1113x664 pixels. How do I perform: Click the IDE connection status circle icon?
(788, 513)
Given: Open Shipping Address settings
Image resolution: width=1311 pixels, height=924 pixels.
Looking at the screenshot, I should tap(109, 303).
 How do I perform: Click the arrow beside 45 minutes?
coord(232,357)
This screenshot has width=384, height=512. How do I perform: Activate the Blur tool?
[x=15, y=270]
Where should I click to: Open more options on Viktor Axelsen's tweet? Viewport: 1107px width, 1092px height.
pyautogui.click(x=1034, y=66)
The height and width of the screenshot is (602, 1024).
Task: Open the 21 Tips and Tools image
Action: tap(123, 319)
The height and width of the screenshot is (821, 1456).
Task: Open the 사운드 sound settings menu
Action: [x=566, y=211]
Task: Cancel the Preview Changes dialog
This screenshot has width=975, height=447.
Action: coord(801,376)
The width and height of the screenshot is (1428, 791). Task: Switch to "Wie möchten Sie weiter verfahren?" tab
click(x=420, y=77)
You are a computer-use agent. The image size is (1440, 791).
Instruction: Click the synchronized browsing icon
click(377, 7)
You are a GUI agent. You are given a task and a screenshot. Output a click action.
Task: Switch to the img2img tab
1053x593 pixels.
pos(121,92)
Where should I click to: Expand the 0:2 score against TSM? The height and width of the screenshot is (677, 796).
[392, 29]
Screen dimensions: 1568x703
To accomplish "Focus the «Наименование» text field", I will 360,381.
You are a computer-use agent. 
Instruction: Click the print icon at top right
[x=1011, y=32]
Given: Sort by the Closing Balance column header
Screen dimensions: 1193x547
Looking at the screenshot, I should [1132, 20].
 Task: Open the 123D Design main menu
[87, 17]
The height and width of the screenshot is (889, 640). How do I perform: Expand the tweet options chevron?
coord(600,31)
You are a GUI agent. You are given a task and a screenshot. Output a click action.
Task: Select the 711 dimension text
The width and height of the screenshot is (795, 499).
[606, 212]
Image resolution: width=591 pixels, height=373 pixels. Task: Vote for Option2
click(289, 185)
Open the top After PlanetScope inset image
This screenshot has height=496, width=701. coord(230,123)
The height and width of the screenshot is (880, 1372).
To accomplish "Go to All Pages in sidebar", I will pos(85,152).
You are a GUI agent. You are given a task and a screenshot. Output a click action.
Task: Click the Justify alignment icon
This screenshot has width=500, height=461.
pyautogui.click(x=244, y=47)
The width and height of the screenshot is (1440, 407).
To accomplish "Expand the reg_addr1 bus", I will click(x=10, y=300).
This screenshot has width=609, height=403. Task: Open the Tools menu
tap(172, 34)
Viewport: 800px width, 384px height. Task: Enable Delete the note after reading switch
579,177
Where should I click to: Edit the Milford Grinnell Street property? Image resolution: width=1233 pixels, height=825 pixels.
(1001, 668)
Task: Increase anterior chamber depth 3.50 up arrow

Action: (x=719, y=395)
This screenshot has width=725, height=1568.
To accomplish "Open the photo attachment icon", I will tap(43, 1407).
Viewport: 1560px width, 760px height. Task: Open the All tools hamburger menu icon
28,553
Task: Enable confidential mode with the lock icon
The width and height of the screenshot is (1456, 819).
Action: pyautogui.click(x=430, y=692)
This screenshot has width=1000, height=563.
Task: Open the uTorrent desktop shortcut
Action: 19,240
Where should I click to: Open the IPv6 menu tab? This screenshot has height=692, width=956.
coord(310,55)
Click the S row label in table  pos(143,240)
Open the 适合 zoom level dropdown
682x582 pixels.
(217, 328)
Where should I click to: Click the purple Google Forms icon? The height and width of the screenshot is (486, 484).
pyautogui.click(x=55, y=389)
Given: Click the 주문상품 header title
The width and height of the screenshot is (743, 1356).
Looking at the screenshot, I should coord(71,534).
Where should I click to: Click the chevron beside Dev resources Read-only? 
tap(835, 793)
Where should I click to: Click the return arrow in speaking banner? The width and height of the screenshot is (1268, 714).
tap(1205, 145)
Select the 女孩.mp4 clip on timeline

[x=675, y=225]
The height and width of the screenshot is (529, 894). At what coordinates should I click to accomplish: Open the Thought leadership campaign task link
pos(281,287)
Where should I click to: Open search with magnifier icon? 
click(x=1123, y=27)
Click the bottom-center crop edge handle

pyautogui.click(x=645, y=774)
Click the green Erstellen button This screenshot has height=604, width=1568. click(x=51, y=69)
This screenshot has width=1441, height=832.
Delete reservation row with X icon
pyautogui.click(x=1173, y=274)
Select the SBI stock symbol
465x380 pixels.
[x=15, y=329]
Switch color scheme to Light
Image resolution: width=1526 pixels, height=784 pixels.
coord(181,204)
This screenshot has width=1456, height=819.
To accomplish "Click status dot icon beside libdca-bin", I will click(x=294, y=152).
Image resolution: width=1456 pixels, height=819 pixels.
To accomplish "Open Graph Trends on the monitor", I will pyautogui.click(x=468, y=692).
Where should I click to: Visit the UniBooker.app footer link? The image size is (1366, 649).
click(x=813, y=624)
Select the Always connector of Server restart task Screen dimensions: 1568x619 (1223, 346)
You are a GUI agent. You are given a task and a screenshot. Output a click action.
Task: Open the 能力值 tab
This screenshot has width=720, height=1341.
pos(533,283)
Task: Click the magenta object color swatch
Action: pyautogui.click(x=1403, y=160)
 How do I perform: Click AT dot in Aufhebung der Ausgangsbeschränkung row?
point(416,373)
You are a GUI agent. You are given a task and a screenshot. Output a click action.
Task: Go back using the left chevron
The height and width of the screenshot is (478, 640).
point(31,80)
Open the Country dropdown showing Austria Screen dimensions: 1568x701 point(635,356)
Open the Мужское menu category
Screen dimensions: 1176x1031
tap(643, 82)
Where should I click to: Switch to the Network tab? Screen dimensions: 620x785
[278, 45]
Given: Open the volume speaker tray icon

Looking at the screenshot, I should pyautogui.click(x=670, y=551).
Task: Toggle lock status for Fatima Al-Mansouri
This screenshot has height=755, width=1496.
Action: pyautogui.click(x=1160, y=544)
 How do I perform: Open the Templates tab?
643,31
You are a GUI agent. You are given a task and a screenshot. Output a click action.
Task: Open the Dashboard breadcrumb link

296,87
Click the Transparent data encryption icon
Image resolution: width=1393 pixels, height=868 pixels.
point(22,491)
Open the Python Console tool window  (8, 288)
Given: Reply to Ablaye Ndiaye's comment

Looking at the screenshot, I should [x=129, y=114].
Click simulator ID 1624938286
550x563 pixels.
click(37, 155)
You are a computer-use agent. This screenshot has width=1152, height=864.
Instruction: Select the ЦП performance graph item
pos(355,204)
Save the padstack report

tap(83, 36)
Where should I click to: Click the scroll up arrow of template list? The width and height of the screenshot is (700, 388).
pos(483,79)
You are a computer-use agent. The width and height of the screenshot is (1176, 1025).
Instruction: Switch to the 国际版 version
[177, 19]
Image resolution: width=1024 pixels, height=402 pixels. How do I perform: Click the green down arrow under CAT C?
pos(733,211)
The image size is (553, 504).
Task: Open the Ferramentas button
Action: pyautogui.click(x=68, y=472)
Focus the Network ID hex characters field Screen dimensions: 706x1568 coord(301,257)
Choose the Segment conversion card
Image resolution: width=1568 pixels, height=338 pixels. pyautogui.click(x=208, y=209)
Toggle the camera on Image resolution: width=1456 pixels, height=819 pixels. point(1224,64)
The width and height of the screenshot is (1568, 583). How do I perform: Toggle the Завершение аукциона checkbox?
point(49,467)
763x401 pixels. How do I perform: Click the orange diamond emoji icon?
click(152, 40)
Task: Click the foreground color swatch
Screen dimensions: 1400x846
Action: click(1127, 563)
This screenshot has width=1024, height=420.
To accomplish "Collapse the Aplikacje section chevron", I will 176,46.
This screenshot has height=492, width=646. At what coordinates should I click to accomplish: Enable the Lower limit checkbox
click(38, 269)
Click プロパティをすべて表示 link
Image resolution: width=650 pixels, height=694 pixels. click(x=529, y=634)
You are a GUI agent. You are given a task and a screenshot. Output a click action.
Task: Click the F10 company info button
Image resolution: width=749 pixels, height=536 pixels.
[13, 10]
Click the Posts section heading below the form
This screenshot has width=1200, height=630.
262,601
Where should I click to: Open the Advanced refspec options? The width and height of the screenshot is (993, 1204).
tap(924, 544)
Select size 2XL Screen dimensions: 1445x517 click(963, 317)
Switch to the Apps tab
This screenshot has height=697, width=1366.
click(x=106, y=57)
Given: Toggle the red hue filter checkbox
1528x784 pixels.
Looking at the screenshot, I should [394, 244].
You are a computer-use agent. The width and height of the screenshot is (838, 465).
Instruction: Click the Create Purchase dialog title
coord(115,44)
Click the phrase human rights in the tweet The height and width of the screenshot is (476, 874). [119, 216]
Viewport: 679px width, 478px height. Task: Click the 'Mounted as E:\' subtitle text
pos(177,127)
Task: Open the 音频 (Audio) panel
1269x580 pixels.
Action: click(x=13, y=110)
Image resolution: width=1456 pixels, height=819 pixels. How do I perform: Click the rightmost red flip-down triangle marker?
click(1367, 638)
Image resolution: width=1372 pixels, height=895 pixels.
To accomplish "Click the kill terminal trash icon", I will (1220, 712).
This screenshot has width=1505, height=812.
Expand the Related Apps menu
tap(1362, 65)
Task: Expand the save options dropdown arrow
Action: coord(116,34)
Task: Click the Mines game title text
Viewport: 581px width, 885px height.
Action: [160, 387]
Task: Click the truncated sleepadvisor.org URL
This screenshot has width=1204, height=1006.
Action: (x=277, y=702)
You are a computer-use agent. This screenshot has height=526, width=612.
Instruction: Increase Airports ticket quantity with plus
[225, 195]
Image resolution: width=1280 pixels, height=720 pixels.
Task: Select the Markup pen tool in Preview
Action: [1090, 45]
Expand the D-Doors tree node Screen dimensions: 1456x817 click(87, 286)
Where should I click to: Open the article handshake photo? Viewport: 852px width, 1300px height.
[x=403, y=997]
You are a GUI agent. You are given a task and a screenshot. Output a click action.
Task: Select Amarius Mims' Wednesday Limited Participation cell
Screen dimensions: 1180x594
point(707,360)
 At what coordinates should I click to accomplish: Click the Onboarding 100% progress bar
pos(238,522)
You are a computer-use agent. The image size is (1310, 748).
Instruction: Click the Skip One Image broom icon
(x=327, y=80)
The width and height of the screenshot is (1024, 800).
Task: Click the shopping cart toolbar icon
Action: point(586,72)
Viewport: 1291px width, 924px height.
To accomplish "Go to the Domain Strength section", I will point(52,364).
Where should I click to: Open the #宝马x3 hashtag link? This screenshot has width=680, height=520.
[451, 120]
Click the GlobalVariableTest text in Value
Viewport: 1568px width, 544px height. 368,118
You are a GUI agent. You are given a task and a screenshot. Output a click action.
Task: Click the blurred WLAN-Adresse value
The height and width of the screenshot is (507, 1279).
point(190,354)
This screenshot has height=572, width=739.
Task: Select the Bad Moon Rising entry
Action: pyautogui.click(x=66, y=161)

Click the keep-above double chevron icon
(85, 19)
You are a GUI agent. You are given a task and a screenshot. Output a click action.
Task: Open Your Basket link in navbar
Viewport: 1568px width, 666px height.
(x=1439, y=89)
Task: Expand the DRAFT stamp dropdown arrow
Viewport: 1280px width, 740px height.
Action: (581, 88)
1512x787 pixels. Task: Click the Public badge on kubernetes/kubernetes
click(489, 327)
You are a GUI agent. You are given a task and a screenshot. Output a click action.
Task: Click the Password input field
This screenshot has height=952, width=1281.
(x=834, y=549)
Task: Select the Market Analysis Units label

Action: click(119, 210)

__EXERCISE AIM__
Rewrite the rows from the line containing "The height and width of the screenshot is (529, 894)." through the line containing "coord(181,204)", requests included, and offset every click coordinate in the answers by 114. Include both end lines.

__EXERCISE RESPONSE__
The height and width of the screenshot is (529, 894). At what coordinates should I click to accomplish: Open the Thought leadership campaign task link
pos(395,401)
Where should I click to: Open search with magnifier icon? 
click(x=1237, y=141)
Click the bottom-center crop edge handle

pyautogui.click(x=759, y=888)
Click the green Erstellen button This screenshot has height=604, width=1568. click(x=165, y=183)
This screenshot has width=1441, height=832.
Delete reservation row with X icon
pyautogui.click(x=1287, y=388)
Select the SBI stock symbol
465x380 pixels.
[x=129, y=443]
Switch color scheme to Light
Image resolution: width=1526 pixels, height=784 pixels.
coord(295,318)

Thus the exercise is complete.